» Written instruction A
In the forum thread on partial lien waivers, update the stretch from "I have a builder" through "make anyone mad." by replacing "down payment" with "deposit".

□ □ □ □ □ □ □

# Partial Lien Waiver?



## Bergstrom (Mar 14, 2009)

I have a builder that is asking me to sign a partial lien waiver after sending me a down payment for a job. This isn't normal for me but I wanted to know if it is common with others. I mean what's the point of a partial lien waiver? I was just thinking of sending a receipt for the down payment but I don't want to make anyone mad.


----------



## Hardly Working (Apr 7, 2005)

Commerical or Residential?

Not uncommon to file a lien at the beginning of a commerical job.

Have you not been paid?


----------



## Beanfacekilla (May 19, 2011)

I have heard of this. I have these forms, and I am looking at one right now. This builder is very smart by having you do this (in my opinion). It is just a legal record of the money he has paid you already. I do this also.


----------



## cbtexas (May 18, 2007)

When I had my new building built last year, my builder also got a partial lien release from the subs for the money I paid him for the subs. When we had a draw, we got a partial lien release for the money paid for each trade it went along with the receipt from the sub.


----------



## thomasjmarino (May 1, 2011)

Just more ridiculous paperwork but it is a good idea.


----------



## pinwheel (Dec 7, 2009)

Last job I done for a GC, I signed 3 different lein wavers. One when he paid for materials, one when I got the big draw & one when I got the final draw.


----------

□ □ □ □ □ □ □

» Written instruction B
Recast the stretch of the records from the line containing "You are a computer-use" through the line containing "Action: coord(400,575)" as a numbered list, leaving out any blank lines.

» Exercise material
□ □ □ □ □ □ □

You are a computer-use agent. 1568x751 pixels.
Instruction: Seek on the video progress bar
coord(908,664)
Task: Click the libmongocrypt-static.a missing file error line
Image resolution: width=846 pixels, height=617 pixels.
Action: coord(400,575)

□ □ □ □ □ □ □

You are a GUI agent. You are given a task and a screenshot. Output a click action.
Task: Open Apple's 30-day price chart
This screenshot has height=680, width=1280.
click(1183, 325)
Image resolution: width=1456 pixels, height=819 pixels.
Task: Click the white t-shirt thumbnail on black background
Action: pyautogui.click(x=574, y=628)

□ □ □ □ □ □ □

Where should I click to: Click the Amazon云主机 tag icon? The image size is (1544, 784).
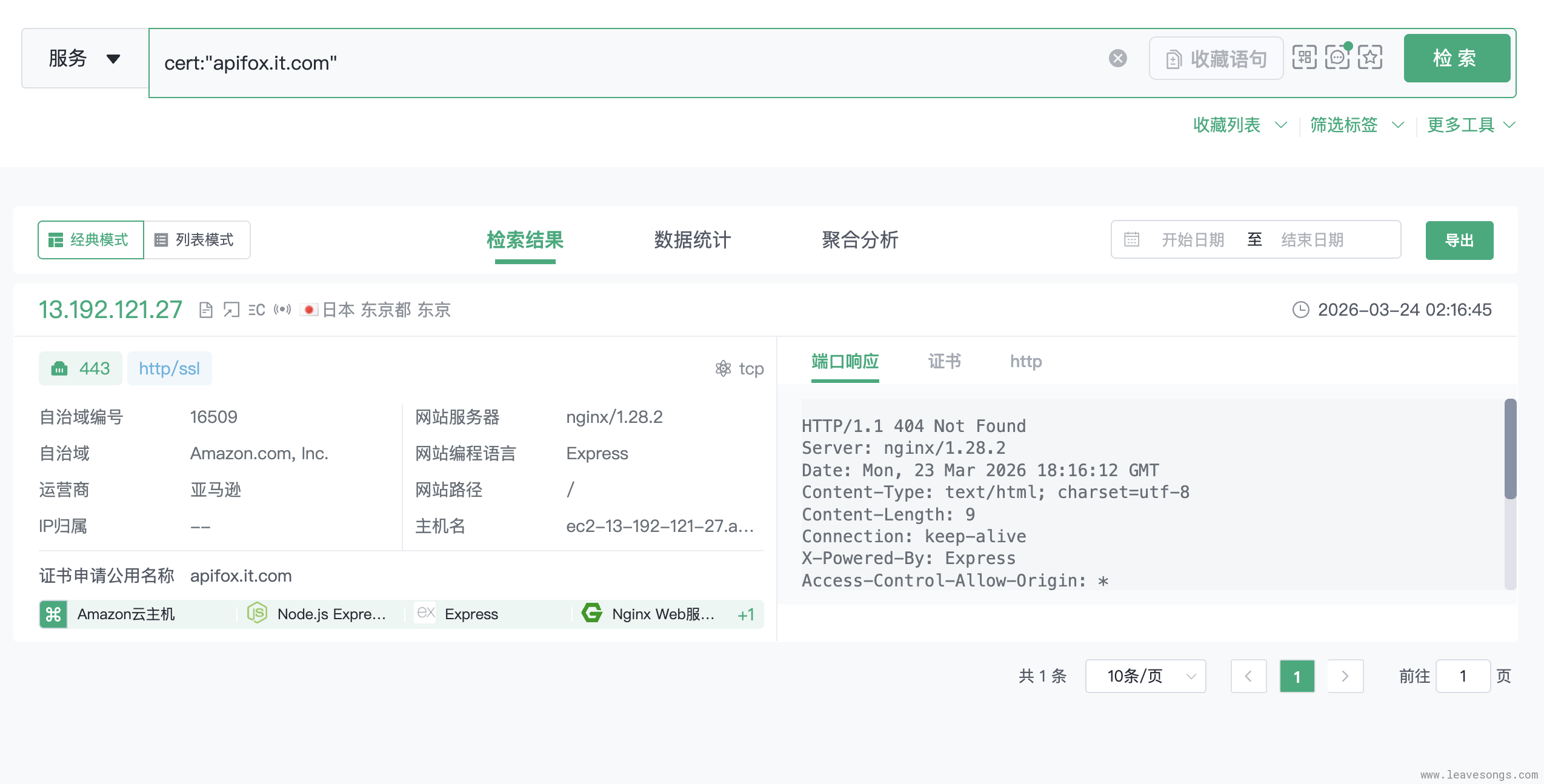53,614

□ □ □ □ □ □ □

» Task response A
I have a builder that is asking me to sign a partial lien waiver after sending me a deposit for a job. This isn't normal for me but I wanted to know if it is common with others. I mean what's the point of a partial lien waiver? I was just thinking of sending a receipt for the deposit but I don't want to make anyone mad.

» Task response B
1. You are a computer-use agent. 1568x751 pixels.
2. Instruction: Seek on the video progress bar
3. coord(908,664)
4. Task: Click the libmongocrypt-static.a missing file error line
5. Image resolution: width=846 pixels, height=617 pixels.
6. Action: coord(400,575)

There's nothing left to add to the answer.